= Maintenance mode =

Lifecycle stage or operational state

The meaning of maintenance mode depends on the context.

In the world of software development, it refers to a point in a computer program's life when it has reached all of its goals and is generally considered to be "complete" and bug-free. The term can also refer to the point in a software product's evolution when it is no longer competitive with other products or current with regard to the technology environment it operates within. In both cases, continued development is deemed unnecessary or ill-advised, but occasional bug fixes and security patches are still issued, hence the term maintenance mode. Maintenance mode often transitions to abandonware.

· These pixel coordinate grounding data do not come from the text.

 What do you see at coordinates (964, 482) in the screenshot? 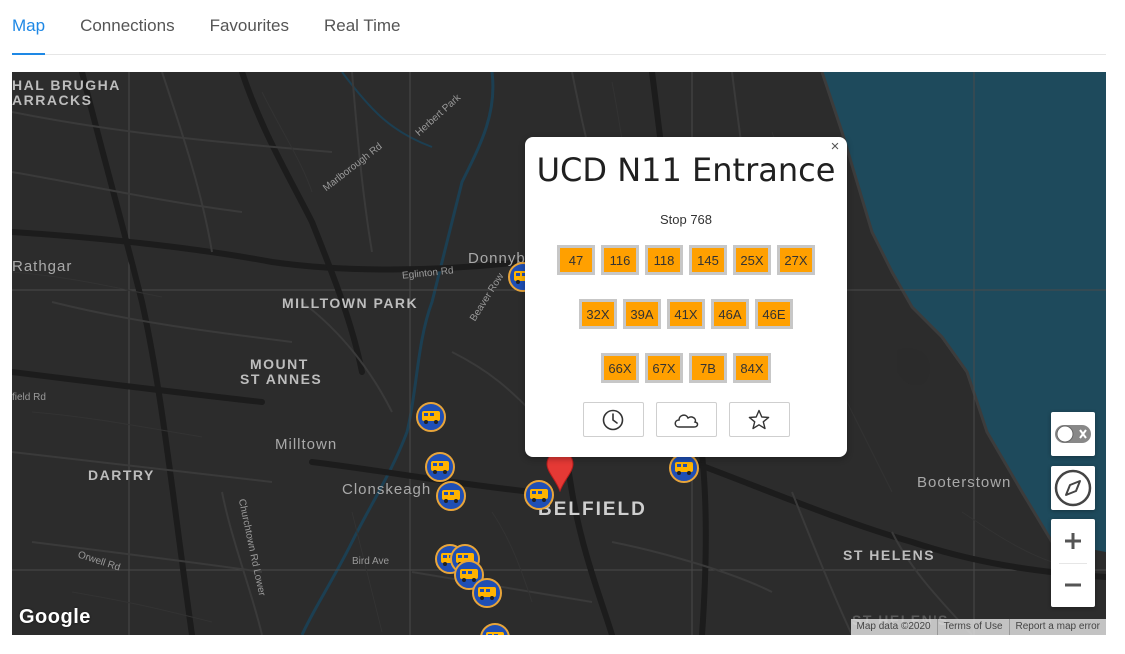
I see `map-label-booterstown: Booterstown` at bounding box center [964, 482].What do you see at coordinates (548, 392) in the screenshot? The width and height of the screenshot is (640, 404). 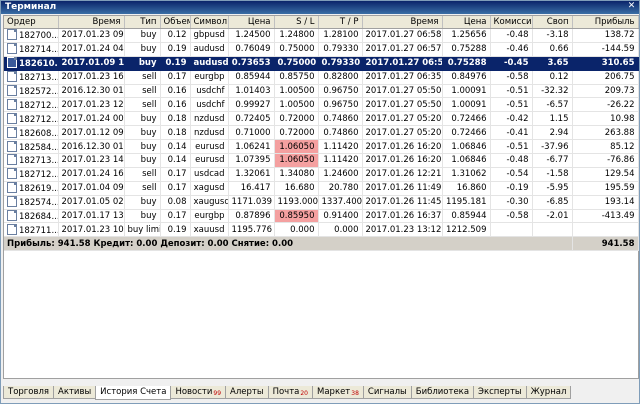 I see `tab-10: Журнал` at bounding box center [548, 392].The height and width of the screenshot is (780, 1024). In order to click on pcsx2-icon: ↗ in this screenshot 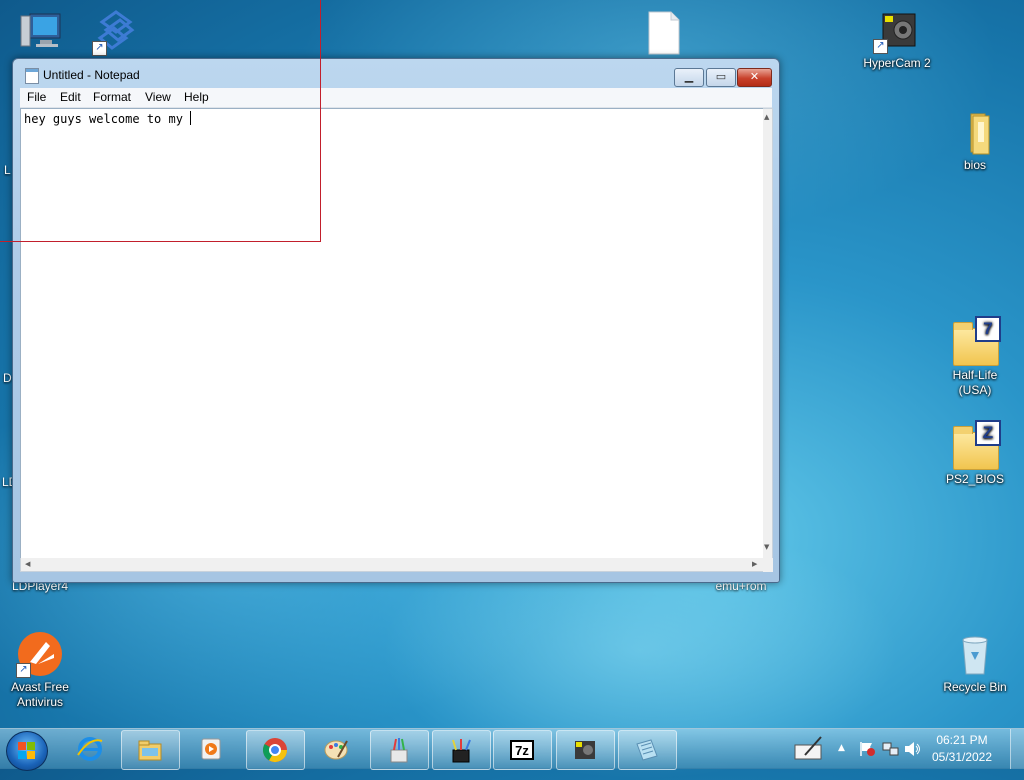, I will do `click(116, 32)`.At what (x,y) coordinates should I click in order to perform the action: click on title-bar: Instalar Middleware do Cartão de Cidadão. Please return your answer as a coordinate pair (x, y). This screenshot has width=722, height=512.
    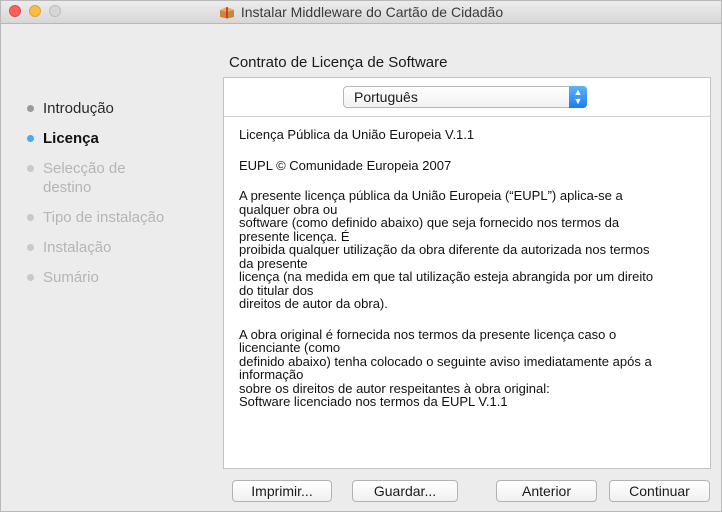
    Looking at the image, I should click on (361, 12).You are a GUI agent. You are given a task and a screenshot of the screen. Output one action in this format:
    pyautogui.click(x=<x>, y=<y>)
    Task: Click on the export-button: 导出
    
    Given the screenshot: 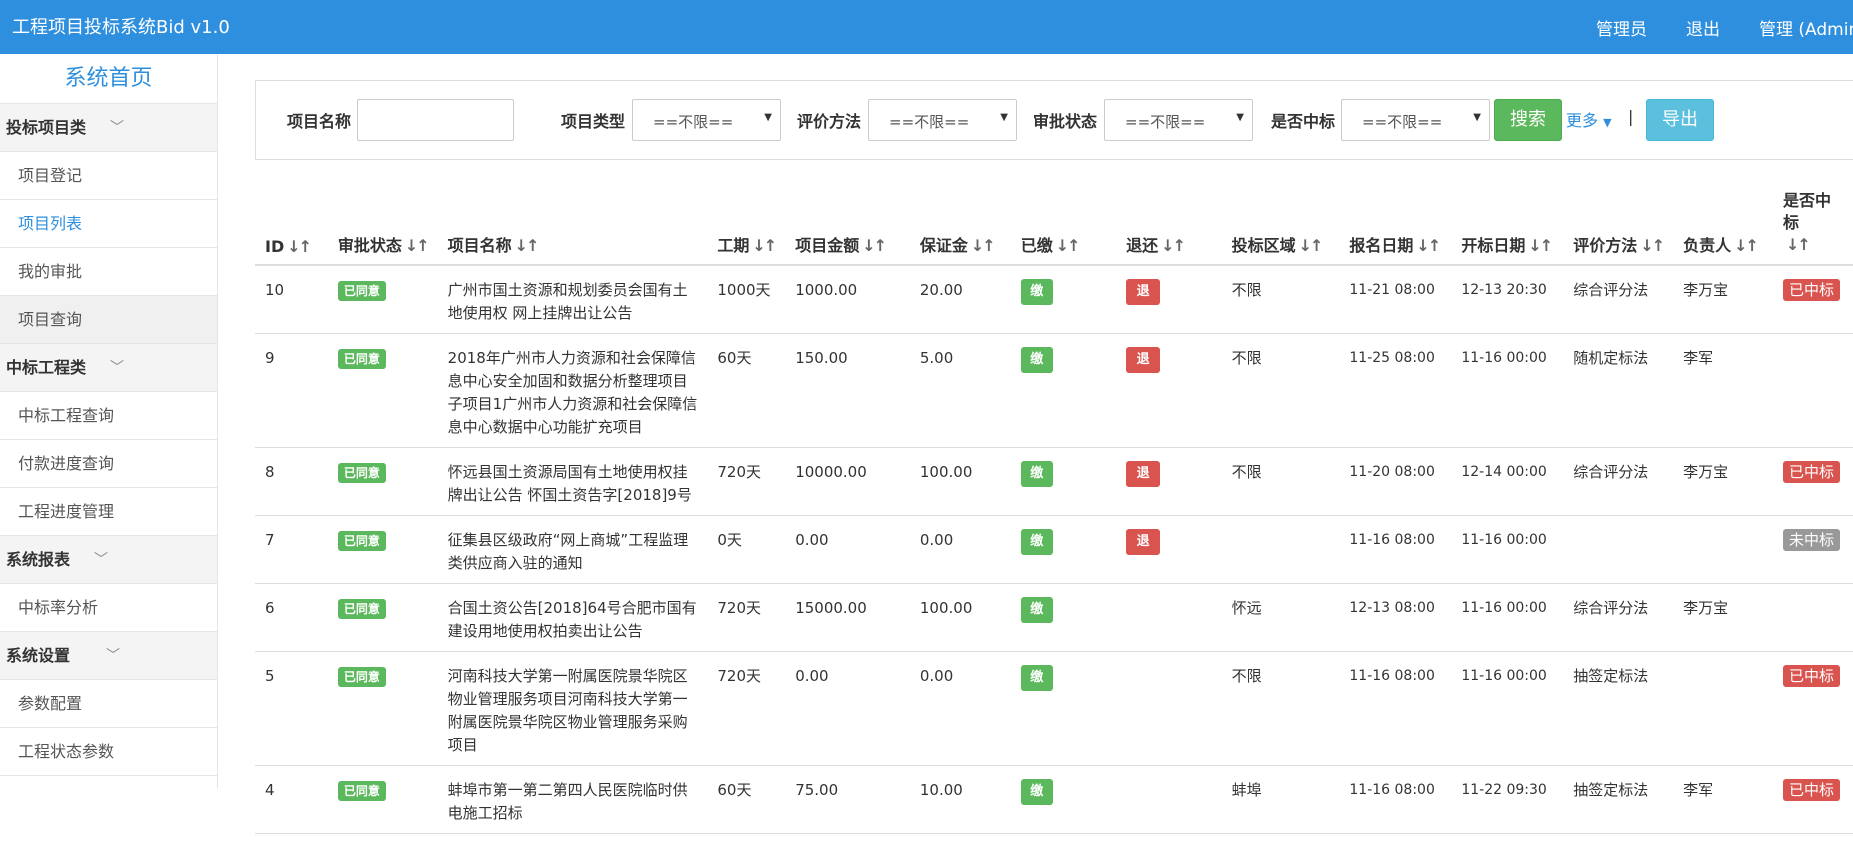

In the world of software maintenance, it refers to the operational mode a device or service may enter when it is being maintained. For example, while diagnosing, reconfiguring, repairing, upgrading or testing it may be necessary for the device or service to drop to maintenance mode until its fitness for operational mode is verified. Another use case is deliberately putting the device or service into maintenance mode so that it cannot be used operationally while being maintained.

Sometimes, when a popular free software project undergoes a major overhaul, the pre-overhaul version is kept active and put into maintenance mode because it will still be widely used in production for the foreseeable future. Project forks can also spawn from programs that go into maintenance mode too soon or have enough developer support for a more advanced version. A good example of this is the vi editor, which was in maintenance mode and forked into Vi IMproved. The Vim fork has many useful features that vi does not, such as syntax highlighting and the ability to have multiple open buffers.